The Data Access Layer, Part 1 – The Basics (And When Things Aren’t So Basic)

by on August 17, 2012 9:25 am

Today, I’d like to talk about the data access layer (DAL). I’ll start with a brief review: the motivation behind the DAL, the design principles that define a theoretically “good” DAL, and the relationship between the DAL and modern persistence technologies. Then, I’ll look at how simple DAL designs might start to break down under some workloads. I’ll outline a design approach that aims to address those situations without making the types of design compromise one might typically consider.

In Part 2 of this series, I’ll describe JPA’s Criteria API. Then I’ll return to the DAL design approach from Part 1 and step through a more concrete example using a JPA persistence mechanism, with the Criteria API playing a key role in the implementation.

I’m sure we’re all familiar with the tension between quality of design and speed of delivery that seems to pervade the IT world. Sometimes this tension is artificial – people tend to assume that a solid design will take too long to implement, though in fact it is often the case that having structure can make the end-to-end project timeline shorter. Even when the tradeoffs are real, too often they are expressed in terms of “business needs vs. technical needs” – a dichotomy that I always encourage people to rethink.

A full discussion of the business value of good design is beyond the scope that I wish to cover here. Perhaps some of you are already the design advocates on your teams, pointing out when so-called “technical debt” might incur excessive interest payments. Others might tend to prefer quick-and-dirty solutions that let you move on to the next thing. Either way, hopefully, we can all agree that a good separation of concerns is preferable when we can afford it; so in that spirit, let’s look at how to keep the separation between business logic and persistence details affordable.

The DAL sometimes gets marginalized a bit in light of modern persistence technologies. ORM tools like Hibernate abstract away many details of the DBMS (for typical use cases at least; but beware of the occasional need for native queries). JPA further provides a common API for use with various ORM tools (or providers as it calls them). At first glance, it may seem a little much to suggest that even JPA should be abstracted away from the business logic; but on closer inspection, there are reasons to say just that.

The insulation from the DBMS that JPA provides isn’t perfect. Even if you avoid native queries, information about the database schema still tends to leak through, as JPA entities tend to mirror tables very closely, and the relationships between the entities likewise tend to reflect the database’s structure. For a young application with a custom schema, the tables may have been designed to reflect business entities pretty closely anyway; but even when that’s so, as the application evolves, there may be performance reasons for the database to deviate from the “pure” business understanding of the data, and/or you may find that you’d prefer not to restructure the database to follow a change in the business layer data model.

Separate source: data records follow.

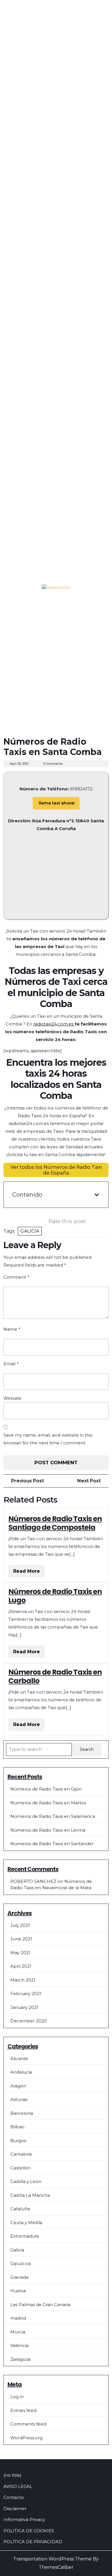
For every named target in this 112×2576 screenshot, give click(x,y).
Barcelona (21, 2113)
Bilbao (17, 2126)
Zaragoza (20, 2359)
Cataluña (20, 2208)
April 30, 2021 (19, 764)
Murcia (17, 2332)
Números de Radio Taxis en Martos (48, 1802)
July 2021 (20, 1925)
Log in (17, 2396)
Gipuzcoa (20, 2263)
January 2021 (24, 2007)
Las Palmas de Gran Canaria (40, 2304)
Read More (29, 1573)
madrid (18, 2318)
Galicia (17, 2250)
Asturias (18, 2099)
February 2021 (25, 1993)
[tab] (9, 606)
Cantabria (21, 2154)
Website (12, 1398)
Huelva (18, 2290)
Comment (16, 1277)
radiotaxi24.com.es (54, 1024)
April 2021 (20, 1966)
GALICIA (29, 1231)
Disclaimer (14, 2508)
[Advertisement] (56, 675)
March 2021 (22, 1980)
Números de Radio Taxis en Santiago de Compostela (55, 1523)
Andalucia (21, 2072)
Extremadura (24, 2236)
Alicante (19, 2058)
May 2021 (20, 1952)
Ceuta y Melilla (26, 2222)
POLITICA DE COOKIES (28, 2530)
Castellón (20, 2168)
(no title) (12, 2475)
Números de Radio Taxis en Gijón (46, 1789)
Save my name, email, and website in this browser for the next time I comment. (47, 1439)
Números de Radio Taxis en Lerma (47, 1830)
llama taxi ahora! (56, 803)
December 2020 (28, 2021)
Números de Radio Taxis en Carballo (55, 1676)
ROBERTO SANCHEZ (33, 1881)
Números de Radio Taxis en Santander (52, 1843)
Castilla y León (25, 2181)
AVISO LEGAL (17, 2486)
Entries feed (23, 2410)
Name (11, 1329)
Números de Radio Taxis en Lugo (55, 1596)
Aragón (18, 2086)
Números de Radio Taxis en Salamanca (52, 1816)
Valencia (19, 2345)
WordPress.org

From a separation of concerns point of view, then, JPA behaves less like a data access abstraction to be called from the business layer, and more like a persistence detail to be abstracted away by a DAL interface. By no means does this undercut the value of a good ORM tool. We just have to recognize that like any tool, it is valuable when applied to the right problems and costly when applied to the wrong ones.

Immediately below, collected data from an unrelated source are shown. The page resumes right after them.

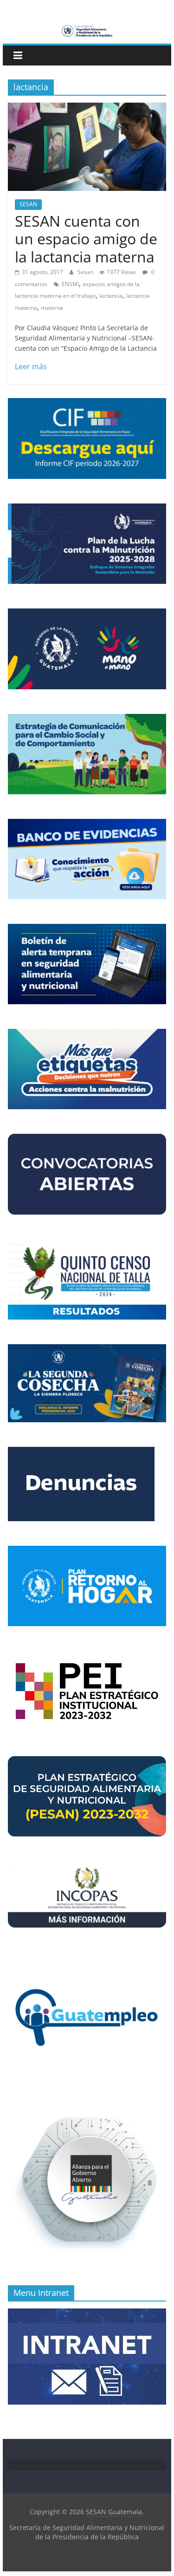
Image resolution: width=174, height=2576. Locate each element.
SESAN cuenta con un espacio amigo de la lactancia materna (86, 239)
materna (52, 308)
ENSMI (70, 284)
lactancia (110, 296)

So getting back to basics, a good DAL has two qualities:

  1. The interface (through which the business layer invokes DAL operations) is written in the business layer’s terms. Today’s implementation might use JPA; but tomorrow you might find that the native Hibernate API better meets your needs, or decide to get away from ORM and use JDBC, or even abandon the use of a relational database entirely. It should be possible to gut your DAL and write a new one around the new persistence mechanism, changing none of the DAL interfaces (and therefore changing none of the business layer that uses those interfaces). Such a rewrite may not be easy, but without a solid DAL interface you’d typically have to rewrite broad swaths of business logic that had become hopelessly entangled with details of the old persistence mechanism. A DAL rewrite will usually be easier, and will almost always be less risky, than that.
  2. The DAL contains no business logic. In one extreme case, I saw an application whose “business layer” was nothing but a series of pass-through calls into the DAL, which housed all of the application’s real functionality. Of course, saying that you never have to change the business layer is a matter of semantics in this case; the entire purpose of the DAL has been defeated, because re-implementing the DAL would require rewriting the business logic just the same as if there were no DAL.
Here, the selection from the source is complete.